Regression Model using Statistics Homework Solution

Brand Preferences on sweetness

1. Refer to the “Brand Preference” dataset(Brand.txt)

Column 1: Degree of brand liking(𝑌)

Column 2: Moisture content of the product

Column 3: Sweetness of the product

Code sweetness as a dummy variable.

(a). Regress degree of brand liking on sweetness only. Write down the estimated regression model.

Ans: Y = 68.625 + 4.375*Sweetness

(b). Compute the estimated mean degree of brand liking at each level of sweetness, i.e., what is the estimated mean degree of brand liking at sweetness level 2? At sweetness level 4?

Ans: At level 2, Y = 68.625 + 4.375*2 = 77.375

At level 4, Y = 68.625 + 4.375*4 = 86.125

(c). Interpret the intercept coefficient.

Ans: If the moisture content is zero, then the degree of brand liking is 68.625.

(d). Interpret the slope coefficient.

Ans: Increase in the degree of brand liking with one unit increase in the sweetness of the product.

(e). Is the slope coefficient significant? State the null, alternative, decision rule, and conclusion.

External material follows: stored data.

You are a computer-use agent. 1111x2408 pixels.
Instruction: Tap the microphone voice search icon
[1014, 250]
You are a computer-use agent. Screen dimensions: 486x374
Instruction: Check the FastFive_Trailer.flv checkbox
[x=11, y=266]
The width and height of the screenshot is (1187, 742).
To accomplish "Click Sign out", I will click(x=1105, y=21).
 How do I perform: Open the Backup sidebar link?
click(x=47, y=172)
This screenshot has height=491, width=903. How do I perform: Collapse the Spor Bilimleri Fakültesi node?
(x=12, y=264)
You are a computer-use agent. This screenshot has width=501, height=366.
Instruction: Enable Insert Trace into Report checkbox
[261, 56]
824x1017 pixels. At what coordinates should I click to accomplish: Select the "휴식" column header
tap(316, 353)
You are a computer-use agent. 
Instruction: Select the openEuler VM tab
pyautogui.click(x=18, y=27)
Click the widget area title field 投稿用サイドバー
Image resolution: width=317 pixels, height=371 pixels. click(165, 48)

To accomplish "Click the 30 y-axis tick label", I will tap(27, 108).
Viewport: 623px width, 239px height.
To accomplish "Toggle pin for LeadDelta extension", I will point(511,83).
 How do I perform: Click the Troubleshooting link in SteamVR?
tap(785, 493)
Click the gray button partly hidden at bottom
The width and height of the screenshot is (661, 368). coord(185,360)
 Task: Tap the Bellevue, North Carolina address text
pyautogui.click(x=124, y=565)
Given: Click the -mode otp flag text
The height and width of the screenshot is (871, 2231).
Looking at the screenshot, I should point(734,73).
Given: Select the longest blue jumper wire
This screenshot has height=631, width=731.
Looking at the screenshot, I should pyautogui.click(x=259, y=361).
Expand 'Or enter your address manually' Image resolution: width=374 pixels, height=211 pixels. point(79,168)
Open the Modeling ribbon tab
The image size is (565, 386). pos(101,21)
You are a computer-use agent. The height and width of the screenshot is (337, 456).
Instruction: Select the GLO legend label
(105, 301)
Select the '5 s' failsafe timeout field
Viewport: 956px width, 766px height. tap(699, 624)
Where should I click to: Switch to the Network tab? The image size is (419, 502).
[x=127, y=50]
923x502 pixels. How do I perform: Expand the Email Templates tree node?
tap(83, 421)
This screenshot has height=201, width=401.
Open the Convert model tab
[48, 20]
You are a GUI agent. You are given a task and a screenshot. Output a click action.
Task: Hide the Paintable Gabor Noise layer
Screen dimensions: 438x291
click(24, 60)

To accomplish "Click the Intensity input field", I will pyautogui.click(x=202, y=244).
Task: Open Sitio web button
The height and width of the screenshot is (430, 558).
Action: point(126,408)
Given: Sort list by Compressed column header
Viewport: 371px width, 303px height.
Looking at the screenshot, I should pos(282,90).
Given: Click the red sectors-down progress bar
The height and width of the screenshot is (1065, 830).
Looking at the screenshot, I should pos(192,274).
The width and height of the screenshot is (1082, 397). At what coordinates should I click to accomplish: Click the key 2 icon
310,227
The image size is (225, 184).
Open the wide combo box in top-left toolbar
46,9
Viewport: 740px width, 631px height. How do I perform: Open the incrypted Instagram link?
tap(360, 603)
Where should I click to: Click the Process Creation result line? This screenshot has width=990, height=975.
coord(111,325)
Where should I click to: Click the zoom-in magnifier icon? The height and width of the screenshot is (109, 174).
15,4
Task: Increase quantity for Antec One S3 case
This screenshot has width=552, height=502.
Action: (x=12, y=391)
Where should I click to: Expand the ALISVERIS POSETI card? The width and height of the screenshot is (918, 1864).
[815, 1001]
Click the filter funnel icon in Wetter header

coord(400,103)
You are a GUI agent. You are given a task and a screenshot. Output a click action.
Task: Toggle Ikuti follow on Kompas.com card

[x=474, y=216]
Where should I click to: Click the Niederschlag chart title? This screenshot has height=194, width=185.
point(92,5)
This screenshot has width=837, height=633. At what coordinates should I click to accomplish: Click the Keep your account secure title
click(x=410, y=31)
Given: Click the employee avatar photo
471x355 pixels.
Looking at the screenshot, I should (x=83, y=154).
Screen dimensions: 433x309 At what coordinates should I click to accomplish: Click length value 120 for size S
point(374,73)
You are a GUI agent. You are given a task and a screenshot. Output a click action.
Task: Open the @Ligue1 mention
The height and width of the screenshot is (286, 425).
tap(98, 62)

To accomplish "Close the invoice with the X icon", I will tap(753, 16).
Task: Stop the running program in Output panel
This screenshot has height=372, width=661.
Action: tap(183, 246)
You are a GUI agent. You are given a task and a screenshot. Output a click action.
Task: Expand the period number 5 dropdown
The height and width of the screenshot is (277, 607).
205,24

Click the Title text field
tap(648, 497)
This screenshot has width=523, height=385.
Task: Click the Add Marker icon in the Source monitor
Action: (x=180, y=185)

Ans: H_0:β=0 vs H_a:β≠0. We reject the null hypothesis if the p-value is less than 0.05. Here the p-value is 0.13, thus we fail to reject the null hypothesis. Hence we conclude that there’s not enough evidence to support the claim that the slope coefficient is significant.

2. Refer to the “Brand Preference” dataset. Code sweetness (𝑿𝟐) as a dummy variable.

(a). Fit a multiple regression model with moisture content, sweetness, and their interaction.

(b). Write down the estimated regression equation at each sweetness level.

Ans: The regression equation is: Y = 27.15 + 5.925*X1 + 7.875*X2 – 0.5*X1*X2

(c). Interpret the slope coefficient in each estimated regression equation in Part (b).

Ans: Coefficient of X1 = Keeping X2=0, with each unit increase in X1, Y increases by 27.15.

Coefficient of X2 = Keeping X1=0, with each unit increase in X2, Y increases by 7.875.

(d). Is the interaction coefficient significant at 𝛼 = 5%? State the null, alternative, decision rule, conclusion.

Ans: H_0:β_12=0 vs H_a:β_12≠0. We reject the null hypothesis if the p-value is less than 0.05. Here the p-value is 0.097, thus we fail to reject the null hypothesis. Hence, we conclude that there’s not enough evidence to support the claim that the interaction coefficient is significant.

(e). If your answer is NO in Part (d), drop the interaction term and rerun the model. Write down the new estimated regression equation at each sweetness level.

Ans: The new model is: Y = 37.65 + 4.425*X1 + 4.375*X2.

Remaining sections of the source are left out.